According to comScore, the U.S. mobile social media audience grew by 37% over the past year, a significant increase by anyone's standards. But what does it really mean?
"Social media is one of the most popular and fastest growing mobile activities, reaching nearly one third of all U.S. mobile users," says Mark Donovan, comScore SVP for mobile. "This behavior is even more prevalent among smartphone owners with three in five accessing social media each month, highlighting the importance of apps and the enhanced functionality of smartphones to social media usage on mobile devices." It seems only logical that smartphone users access social media more regularly--after all, they aren't paying those high fees for data plans just to read the occasional email
Peggy Ann Salz, chief analyst and publisher of Mobile Groove, says, "I think what's interesting about this is how it's so reflective of our evolving relationship with mobile." comScore, however, is more interested in what this means for businesses.
"Advertisers and marketers should take note - mobile users are not only engaging with their friends through social networking, but a majority are also interacting with brands in these social media environments," said Donovan. "Knowing that fans and followers engage with branded content on mobile devices opens the door to a world of opportunity for location-based services."

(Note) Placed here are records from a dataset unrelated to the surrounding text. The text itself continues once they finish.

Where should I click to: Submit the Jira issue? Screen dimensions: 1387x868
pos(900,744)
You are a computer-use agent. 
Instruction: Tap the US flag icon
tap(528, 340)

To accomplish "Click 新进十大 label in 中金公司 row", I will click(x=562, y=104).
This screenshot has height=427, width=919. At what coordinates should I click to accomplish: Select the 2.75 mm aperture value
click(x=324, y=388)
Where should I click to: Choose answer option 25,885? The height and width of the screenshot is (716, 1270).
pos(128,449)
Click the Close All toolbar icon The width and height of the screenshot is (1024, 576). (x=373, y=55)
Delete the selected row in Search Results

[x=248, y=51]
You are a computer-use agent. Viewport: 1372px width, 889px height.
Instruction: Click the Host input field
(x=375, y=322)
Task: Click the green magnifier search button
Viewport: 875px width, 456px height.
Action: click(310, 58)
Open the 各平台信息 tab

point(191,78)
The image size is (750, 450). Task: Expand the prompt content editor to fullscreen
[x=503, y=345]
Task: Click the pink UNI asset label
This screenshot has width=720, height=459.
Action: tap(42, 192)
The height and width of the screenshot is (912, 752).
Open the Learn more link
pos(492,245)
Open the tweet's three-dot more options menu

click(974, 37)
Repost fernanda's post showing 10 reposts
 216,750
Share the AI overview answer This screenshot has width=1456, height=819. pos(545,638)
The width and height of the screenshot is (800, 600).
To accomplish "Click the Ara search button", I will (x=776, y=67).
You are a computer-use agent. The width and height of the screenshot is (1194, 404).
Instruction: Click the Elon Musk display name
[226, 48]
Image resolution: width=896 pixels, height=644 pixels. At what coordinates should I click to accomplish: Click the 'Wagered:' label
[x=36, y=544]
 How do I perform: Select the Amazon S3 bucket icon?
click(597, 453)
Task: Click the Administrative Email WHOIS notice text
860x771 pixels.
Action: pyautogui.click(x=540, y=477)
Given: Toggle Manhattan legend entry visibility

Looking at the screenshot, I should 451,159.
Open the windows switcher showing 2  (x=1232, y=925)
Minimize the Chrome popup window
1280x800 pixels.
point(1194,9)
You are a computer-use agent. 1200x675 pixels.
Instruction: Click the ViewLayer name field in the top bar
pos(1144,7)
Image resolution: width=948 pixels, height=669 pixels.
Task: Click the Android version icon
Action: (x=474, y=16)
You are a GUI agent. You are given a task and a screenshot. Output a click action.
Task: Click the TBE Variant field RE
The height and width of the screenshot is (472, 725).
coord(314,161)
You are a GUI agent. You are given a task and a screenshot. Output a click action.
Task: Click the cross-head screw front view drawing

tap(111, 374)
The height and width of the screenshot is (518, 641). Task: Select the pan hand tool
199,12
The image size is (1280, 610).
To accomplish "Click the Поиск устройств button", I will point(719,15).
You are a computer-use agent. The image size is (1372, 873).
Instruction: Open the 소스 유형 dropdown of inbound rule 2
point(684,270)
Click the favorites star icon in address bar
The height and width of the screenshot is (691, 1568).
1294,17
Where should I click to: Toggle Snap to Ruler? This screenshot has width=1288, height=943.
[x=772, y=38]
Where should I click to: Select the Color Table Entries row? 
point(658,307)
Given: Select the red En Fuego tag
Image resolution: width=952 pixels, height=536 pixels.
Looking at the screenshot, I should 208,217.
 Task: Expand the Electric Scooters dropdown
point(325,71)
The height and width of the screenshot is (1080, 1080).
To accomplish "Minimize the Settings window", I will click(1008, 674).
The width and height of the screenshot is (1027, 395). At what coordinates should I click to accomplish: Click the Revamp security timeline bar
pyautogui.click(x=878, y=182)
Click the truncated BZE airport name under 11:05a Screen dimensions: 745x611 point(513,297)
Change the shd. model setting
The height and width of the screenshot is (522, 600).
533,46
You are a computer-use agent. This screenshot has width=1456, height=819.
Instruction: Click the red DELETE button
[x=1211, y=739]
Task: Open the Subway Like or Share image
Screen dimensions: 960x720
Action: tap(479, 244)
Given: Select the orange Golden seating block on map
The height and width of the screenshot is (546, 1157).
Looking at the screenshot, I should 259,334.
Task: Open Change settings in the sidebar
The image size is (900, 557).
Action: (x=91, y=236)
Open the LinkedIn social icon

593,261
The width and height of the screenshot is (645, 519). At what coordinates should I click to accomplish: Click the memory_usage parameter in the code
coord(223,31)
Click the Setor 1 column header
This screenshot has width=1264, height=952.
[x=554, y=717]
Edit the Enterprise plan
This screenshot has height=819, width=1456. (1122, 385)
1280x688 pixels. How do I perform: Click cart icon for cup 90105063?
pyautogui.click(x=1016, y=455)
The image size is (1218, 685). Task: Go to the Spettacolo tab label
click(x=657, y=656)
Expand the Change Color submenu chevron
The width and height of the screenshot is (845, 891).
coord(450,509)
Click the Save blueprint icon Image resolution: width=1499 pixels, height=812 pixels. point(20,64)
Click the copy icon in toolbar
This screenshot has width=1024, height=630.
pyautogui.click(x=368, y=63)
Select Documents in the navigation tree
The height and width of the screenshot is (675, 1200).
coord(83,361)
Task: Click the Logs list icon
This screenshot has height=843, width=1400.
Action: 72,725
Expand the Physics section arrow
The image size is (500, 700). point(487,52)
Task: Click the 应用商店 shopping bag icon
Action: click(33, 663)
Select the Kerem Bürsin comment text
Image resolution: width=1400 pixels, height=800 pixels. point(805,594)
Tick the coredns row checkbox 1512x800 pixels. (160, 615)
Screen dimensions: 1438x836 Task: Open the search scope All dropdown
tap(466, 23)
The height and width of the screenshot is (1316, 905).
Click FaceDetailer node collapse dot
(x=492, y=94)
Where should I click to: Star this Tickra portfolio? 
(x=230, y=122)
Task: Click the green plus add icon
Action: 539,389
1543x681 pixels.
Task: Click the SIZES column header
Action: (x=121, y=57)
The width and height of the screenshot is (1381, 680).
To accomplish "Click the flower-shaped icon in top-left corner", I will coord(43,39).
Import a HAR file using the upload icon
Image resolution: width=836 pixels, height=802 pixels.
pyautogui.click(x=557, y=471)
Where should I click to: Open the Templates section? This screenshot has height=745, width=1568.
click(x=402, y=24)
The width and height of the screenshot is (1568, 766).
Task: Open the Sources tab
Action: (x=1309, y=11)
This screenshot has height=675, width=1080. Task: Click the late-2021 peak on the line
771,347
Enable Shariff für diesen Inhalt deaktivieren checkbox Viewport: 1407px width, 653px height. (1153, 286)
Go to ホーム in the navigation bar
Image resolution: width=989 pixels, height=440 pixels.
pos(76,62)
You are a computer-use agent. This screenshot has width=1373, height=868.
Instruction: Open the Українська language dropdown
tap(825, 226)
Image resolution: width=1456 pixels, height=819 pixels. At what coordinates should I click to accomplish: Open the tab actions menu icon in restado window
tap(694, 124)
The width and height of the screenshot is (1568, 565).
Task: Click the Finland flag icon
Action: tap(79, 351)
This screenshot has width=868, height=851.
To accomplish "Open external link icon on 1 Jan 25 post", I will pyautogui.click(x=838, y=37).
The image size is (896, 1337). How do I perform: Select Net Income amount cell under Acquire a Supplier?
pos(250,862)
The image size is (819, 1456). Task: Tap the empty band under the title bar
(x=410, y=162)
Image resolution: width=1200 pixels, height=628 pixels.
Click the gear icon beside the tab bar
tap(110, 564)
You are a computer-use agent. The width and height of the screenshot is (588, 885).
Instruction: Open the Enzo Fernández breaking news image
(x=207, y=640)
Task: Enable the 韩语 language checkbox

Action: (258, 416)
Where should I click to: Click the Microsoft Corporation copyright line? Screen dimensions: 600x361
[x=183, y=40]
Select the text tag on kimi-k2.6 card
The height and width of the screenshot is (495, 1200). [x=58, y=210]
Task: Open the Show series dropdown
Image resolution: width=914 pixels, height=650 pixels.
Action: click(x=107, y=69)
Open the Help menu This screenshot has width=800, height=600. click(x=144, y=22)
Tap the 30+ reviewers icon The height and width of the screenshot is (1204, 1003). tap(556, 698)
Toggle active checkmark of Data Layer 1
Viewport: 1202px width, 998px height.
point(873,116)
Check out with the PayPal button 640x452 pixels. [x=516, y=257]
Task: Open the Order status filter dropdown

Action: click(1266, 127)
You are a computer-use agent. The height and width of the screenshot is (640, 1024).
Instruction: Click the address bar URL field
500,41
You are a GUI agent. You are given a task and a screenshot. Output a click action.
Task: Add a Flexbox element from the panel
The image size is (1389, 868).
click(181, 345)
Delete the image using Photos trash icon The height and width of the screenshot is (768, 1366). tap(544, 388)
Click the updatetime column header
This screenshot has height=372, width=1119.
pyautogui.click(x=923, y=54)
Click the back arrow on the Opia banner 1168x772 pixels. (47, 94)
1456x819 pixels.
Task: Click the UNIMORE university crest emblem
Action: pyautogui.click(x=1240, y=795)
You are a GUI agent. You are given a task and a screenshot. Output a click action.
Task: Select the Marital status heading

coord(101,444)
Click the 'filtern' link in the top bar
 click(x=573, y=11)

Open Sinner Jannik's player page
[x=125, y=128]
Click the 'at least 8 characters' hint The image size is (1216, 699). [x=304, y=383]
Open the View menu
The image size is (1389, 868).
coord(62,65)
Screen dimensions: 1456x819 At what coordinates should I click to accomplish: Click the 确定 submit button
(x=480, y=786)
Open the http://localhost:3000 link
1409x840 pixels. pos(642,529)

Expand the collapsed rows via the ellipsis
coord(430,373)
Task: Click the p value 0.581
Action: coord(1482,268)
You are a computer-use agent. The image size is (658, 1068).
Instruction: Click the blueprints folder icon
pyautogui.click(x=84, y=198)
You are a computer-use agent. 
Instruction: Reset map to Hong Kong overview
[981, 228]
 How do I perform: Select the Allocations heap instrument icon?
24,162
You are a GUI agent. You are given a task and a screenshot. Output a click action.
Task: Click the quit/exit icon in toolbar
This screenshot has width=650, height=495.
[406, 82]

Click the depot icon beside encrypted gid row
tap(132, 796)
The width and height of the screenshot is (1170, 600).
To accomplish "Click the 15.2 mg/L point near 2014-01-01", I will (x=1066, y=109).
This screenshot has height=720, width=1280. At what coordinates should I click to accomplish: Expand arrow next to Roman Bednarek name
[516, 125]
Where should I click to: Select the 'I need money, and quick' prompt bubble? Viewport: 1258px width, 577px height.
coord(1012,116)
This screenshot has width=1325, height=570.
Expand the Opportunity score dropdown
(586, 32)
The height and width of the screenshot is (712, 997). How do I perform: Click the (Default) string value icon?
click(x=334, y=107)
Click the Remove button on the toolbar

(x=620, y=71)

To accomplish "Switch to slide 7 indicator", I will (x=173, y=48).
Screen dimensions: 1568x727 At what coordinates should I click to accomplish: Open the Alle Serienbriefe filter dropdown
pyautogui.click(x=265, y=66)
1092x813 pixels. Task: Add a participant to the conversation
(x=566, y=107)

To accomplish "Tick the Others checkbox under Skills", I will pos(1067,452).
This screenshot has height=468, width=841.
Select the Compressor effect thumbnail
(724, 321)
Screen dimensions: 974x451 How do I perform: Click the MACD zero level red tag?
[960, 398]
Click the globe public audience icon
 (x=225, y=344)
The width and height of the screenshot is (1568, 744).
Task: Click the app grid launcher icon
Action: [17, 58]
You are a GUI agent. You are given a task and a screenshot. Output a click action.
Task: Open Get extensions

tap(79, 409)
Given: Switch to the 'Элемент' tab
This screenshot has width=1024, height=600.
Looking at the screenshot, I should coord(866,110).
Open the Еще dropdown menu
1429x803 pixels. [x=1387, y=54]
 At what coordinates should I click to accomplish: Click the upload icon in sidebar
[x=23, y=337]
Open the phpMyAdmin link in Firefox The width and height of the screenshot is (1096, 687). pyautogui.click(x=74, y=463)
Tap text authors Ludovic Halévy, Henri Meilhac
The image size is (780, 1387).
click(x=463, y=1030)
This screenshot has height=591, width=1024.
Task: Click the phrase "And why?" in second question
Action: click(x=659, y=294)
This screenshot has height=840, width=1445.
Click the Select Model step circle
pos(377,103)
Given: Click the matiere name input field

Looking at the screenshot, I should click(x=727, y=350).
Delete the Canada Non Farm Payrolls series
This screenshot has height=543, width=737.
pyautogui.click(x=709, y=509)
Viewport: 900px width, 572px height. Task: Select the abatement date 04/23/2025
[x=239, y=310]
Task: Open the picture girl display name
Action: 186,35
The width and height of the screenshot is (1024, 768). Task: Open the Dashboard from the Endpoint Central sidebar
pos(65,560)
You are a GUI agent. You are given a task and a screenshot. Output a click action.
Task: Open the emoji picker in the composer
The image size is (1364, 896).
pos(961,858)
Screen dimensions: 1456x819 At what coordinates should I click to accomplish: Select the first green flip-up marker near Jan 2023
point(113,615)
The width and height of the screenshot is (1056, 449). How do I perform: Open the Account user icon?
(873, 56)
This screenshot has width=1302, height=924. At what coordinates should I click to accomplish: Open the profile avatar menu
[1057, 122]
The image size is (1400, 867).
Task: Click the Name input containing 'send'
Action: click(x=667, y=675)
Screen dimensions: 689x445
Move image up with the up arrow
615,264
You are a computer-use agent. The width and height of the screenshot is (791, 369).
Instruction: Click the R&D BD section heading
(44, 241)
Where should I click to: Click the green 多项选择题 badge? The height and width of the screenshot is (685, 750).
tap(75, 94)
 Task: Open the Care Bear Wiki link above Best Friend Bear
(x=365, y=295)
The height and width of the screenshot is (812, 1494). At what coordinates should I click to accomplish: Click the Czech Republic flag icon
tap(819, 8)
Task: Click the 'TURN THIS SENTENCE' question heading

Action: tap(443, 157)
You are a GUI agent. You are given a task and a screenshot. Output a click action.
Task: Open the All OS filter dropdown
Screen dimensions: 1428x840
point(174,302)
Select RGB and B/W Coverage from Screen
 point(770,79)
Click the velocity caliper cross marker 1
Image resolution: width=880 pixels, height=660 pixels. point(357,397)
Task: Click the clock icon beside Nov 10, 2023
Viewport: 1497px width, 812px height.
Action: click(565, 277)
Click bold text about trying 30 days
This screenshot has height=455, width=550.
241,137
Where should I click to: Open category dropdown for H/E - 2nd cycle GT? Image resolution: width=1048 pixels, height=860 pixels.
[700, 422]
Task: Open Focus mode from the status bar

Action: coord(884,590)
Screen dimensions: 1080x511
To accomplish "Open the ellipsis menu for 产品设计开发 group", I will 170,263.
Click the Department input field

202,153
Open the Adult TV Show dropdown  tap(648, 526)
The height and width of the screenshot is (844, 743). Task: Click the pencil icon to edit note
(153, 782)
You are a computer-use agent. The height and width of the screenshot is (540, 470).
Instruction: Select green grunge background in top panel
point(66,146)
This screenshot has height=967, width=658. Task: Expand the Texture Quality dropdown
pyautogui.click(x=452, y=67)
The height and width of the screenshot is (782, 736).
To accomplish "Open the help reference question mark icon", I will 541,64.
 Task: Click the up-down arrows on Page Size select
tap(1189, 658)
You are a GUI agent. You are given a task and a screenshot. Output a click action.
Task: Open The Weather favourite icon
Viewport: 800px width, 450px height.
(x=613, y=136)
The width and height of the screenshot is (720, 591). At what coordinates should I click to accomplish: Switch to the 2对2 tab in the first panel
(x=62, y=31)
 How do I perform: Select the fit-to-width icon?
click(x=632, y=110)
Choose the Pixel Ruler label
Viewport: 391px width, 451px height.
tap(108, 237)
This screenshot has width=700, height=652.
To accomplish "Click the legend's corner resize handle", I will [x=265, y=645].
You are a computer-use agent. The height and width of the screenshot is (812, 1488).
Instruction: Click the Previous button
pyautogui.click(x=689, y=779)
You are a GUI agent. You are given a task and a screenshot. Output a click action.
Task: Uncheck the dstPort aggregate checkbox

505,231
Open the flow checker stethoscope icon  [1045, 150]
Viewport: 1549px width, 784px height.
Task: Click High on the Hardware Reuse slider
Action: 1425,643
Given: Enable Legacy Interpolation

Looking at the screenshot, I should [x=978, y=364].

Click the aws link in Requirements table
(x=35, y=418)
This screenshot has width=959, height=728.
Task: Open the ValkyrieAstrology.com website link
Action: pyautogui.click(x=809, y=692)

"What I'm really into is not that we use mobile more but that we trust mobile more...The fact that it reaches and influences us at every step of the purchase funnel," says Salz. Does reading a post from The Gap on your Facebook feed really translate to wanting the store to track your location in order to send you discounts? "I would say that is probably true if we're talking about local content," says Salz. The bookstore on the corner and the restaurant on the other side of town may see some opportunities when it comes to mobile social networking and location-based services, but Salz doesn't see a place for more global brands in this arena. In other words, does anyone really want Coke sending them coupons every time they drive by a supermarket?
"American analysts are just much, much more bullish and upbeat about the location aspect of mobile," says the German-based Salz. "What I'm much more excited about is context... There's a lot more to context than location." For example, Salz says, the weather channel has recently started using information about location and weather to deliverable applicable content and advertising to mobile users.
When people are interacting with brands on social media-whether through mobile devices or on a desktop-Salz says the most important message for those brands to take away is this: "Brands need to be listening in and answering back."